Extracto del documento:
^^^^^^^^

El espectador no puede apoyar a las víctimas de una venganza griega, porque no son humanas.
Los elementos que preludian y extienden el terror se van acumulando para que parezca normal lo que sucede, a pesar de las pequeñas distorsiones que apreciamos dentro de la expectativa natural del espectador, de tal forma que la lógica del director griego nos posee y ya no cuestionamos nada, ni la verosimilitud ni el cómo, cuando el adolescente Martin (Barry Keoghan), que visita regularmente a Steven, le lanza un órdago que le obliga a un profundo dilema moral.
El sacrificio de un ciervo sagrado deja El cabo del terror en un filme para adolescentes gritones y La decisión de Sophie en una canción de cuna, porque es un filme perturbador y especialmente limítrofe con lo sobrenatural y lo posible, porque tiene sus propias reglas, lejos del efectismo, y porque no pretende nunca la empatía sino un extrañamiento repelente y magnético a la vez. La venganza es un macguffin y el castigo una metáfora fantástica, mientras que la posibilidad de saldar cuentas, ya no con los que pudieron ser víctimas de nuestras acciones sino con nosotros mismos se abre a nuestros pies como un abismo suicida y desesperado, propio de un Luis Buñuel.
Lanthimos entiende la empatía como un extrañamiento repelente y magnético a la vez. La crueldad, el poder y el sometimiento nos revelan la verdadera naturaleza de lo humano.

^^^^^^^^

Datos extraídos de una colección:
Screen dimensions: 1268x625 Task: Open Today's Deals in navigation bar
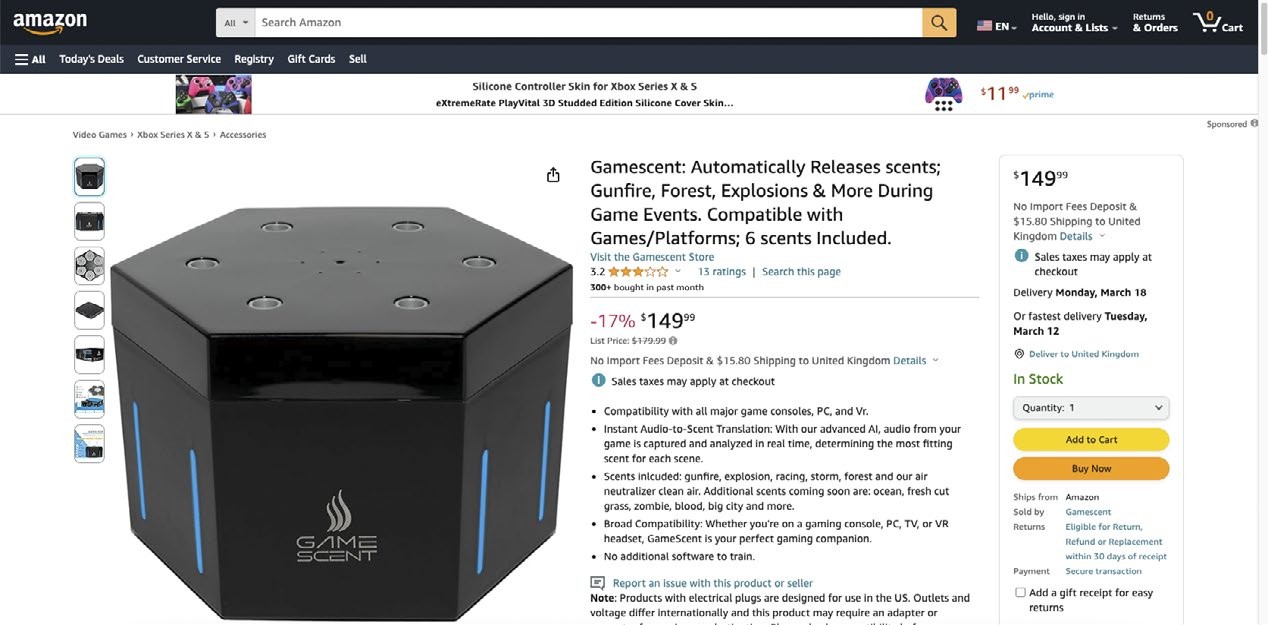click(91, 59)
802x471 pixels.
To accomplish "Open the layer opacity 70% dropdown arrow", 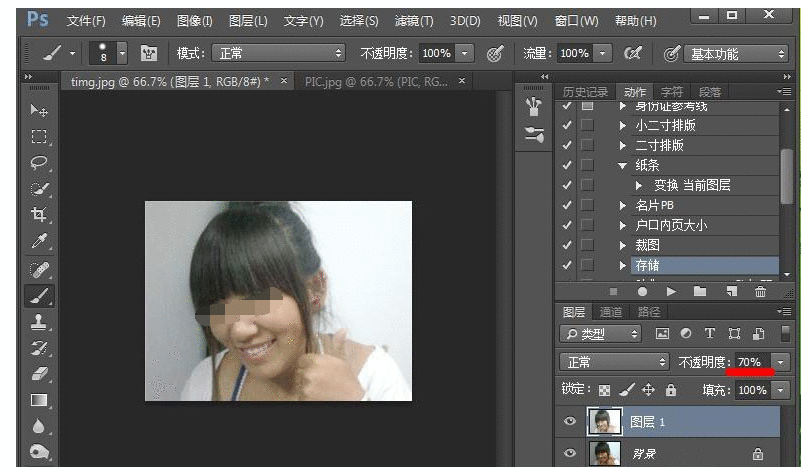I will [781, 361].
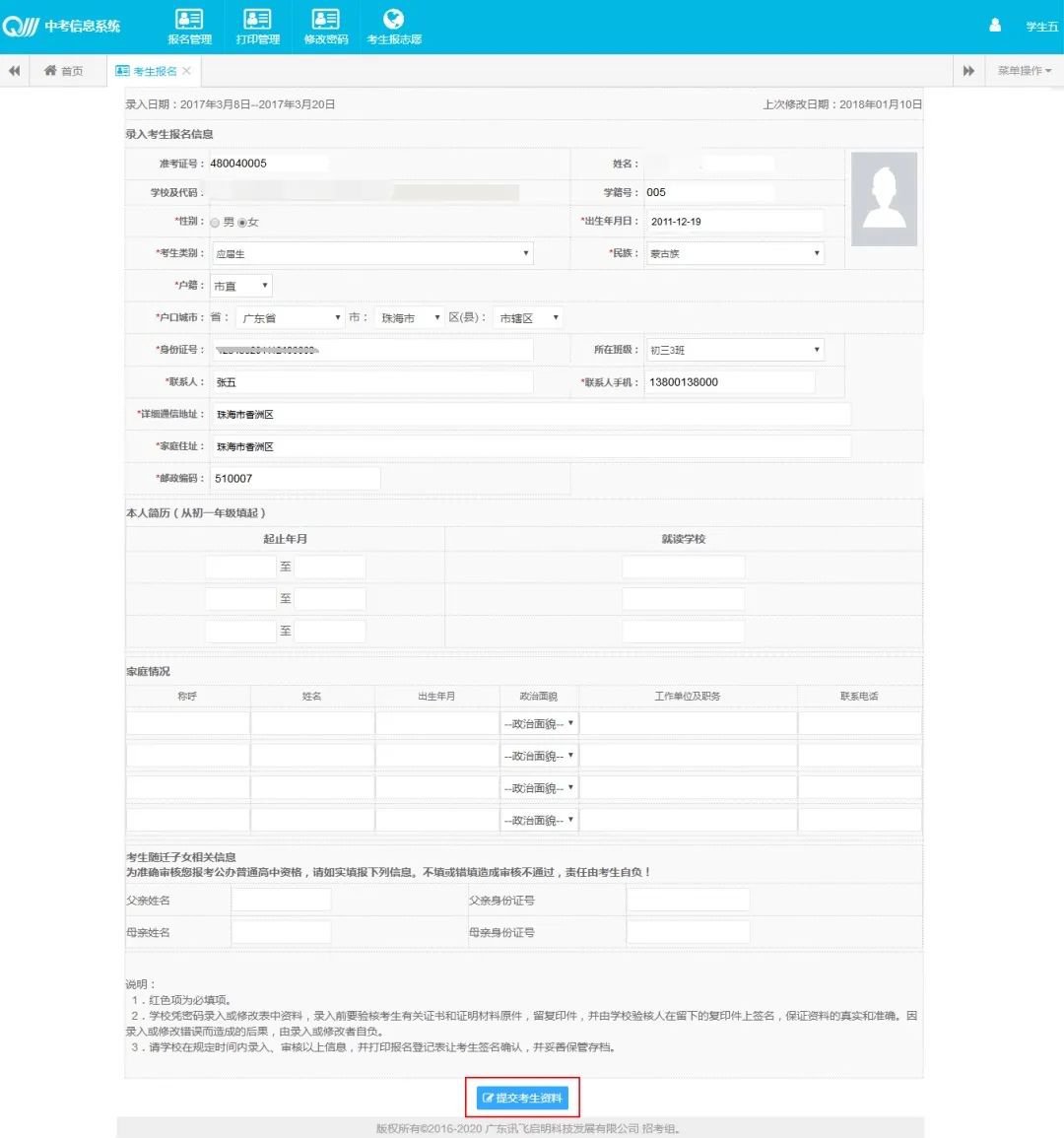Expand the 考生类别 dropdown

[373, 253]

^^^^^^^^

Instrucciones de tarea: Vuelve a escribir, sin cambiar nada, el pasaje de la reseña que empieza en las palabras que contienen "El sacrificio de" y termina en "un Luis Buñuel.". Los registros no guardan relación con la reseña.

Respuesta:
El sacrificio de un ciervo sagrado deja El cabo del terror en un filme para adolescentes gritones y La decisión de Sophie en una canción de cuna, porque es un filme perturbador y especialmente limítrofe con lo sobrenatural y lo posible, porque tiene sus propias reglas, lejos del efectismo, y porque no pretende nunca la empatía sino un extrañamiento repelente y magnético a la vez. La venganza es un macguffin y el castigo una metáfora fantástica, mientras que la posibilidad de saldar cuentas, ya no con los que pudieron ser víctimas de nuestras acciones sino con nosotros mismos se abre a nuestros pies como un abismo suicida y desesperado, propio de un Luis Buñuel.